Sunday, June 10, 2007

Scuttle all diplomatic efforts by threats aka shouldn't Turkey launch attacks into Iraq?

The New York Times
June 10, 2007
Lieberman Backs Limited U.S. Attacks on Iran
By BRIAN KNOWLTON

WASHINGTON, June 10 — Senator Joseph I. Lieberman, an independent who strongly supports the war in Iraq, said today that unless Iran stops training Iraqis to carry out anti-coalition attacks, the United States should launch cross-border attacks into Iran.

“I think we’ve got to be prepared to take aggressive military action against the Iranians to stop them from killing Americans in Iraq,” Mr. Lieberman said in an interview on the CBS News program “Face the Nation.”

This could be achieved mostly with air attacks, Mr. Lieberman said, adding, “I’m not talking about a massive ground invasion of Iran.”

The comment from Mr. Lieberman of Connecticut, who is sometimes a swing vote in the closely divided Senate, went far beyond the official position in the Bush administration, which has warned Iran about supporting Iraqi insurgents but also recently held high-level talks with Iranian officials.

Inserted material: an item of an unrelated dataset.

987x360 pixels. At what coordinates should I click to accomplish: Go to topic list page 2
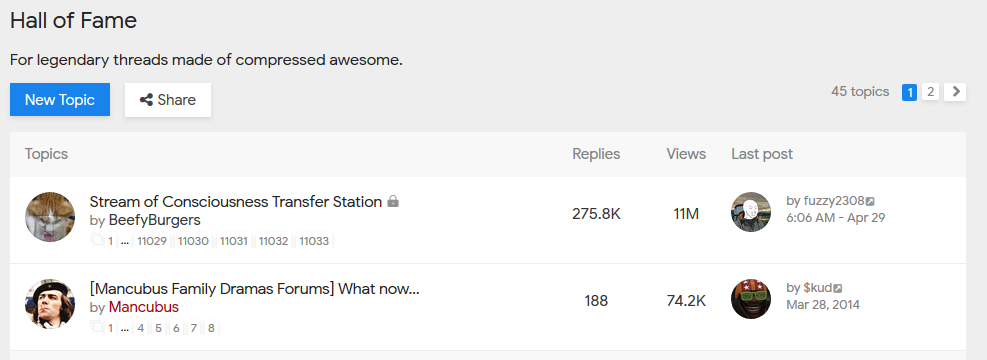click(x=930, y=92)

There was no immediate White House reaction.

The administration has criticized Tehran for failing to stop the flow of highly destructive explosives into Iraq, and training Iraqis in their use, but American officials concede that they are unable to prove that senior Iranian officials are behind the smuggling.

Mr. Lieberman said he supported the high-level talks with Iran, but added that there was “incontrovertible” evidence that Iranians were training Iraqis to use the explosives, which are blamed for killing as many as 200 Americans.

"They can’t believe that they have immunity for training and equipping people to come in and kill Americans," he said. "We cannot let them get away with it.”

The senator also said he doubted that the White House decision not to renominate Gen. Peter Pace as chairman of the Joint Chiefs of Staff presaged any strategy shift for Iraq.

White House spokesmen have pointed to a caution from Senator Carl Levin, chairman of the Armed Services Committee, that a Pace reconfirmation hearing would have provided a platform for a bruising re-examination of mistakes made in Iraq.

The president “would have loved to renominate Pete Pace,” the White House spokesman, Tony Snow, said on CBS. “That was his intent.” But he said there was a desire to avoid “getting mired in a backward-looking debate.”

Mr. Snow denied, in an appearance on Fox, that the White House was effectively giving the Democratic Congress a preemptive veto over its nominations.

But some Democrats suggested that, congressional opposition aside, Defense Secretary Robert M. Gates wanted his own man in the job — not the last high-ranking holdover from the Pentagon regime of former Defense Secretary Donald H. Rumsfeld.

“To suggest that tough sledding on Capitol Hill is a reason to pull the plug on Peter Pace, I don’t think that’s a good argument,” said Senator Richard J. Durbin of Illinois, the No. 2 Democrat in the Senate. He said he probably would have voted to confirm General Pace.

In the past, the Bush administration has not shied away from such battles — and Mr. Snow said today that the White House would pay no mind Monday if a Senate no-confidence vote in Attorney General Alberto R. Gonzales prevailed. Mr. Snow called it “a purely symbolic vote.”

Mr. Durbin expressed surprise at that reaction. “This is a White House that is prepared to fight for Attorney General Gonzales,” who has faced intense bipartisan criticism for his handling of the firings of several United States attorneys, “but not fight for Marine Corps General Peter Pace?”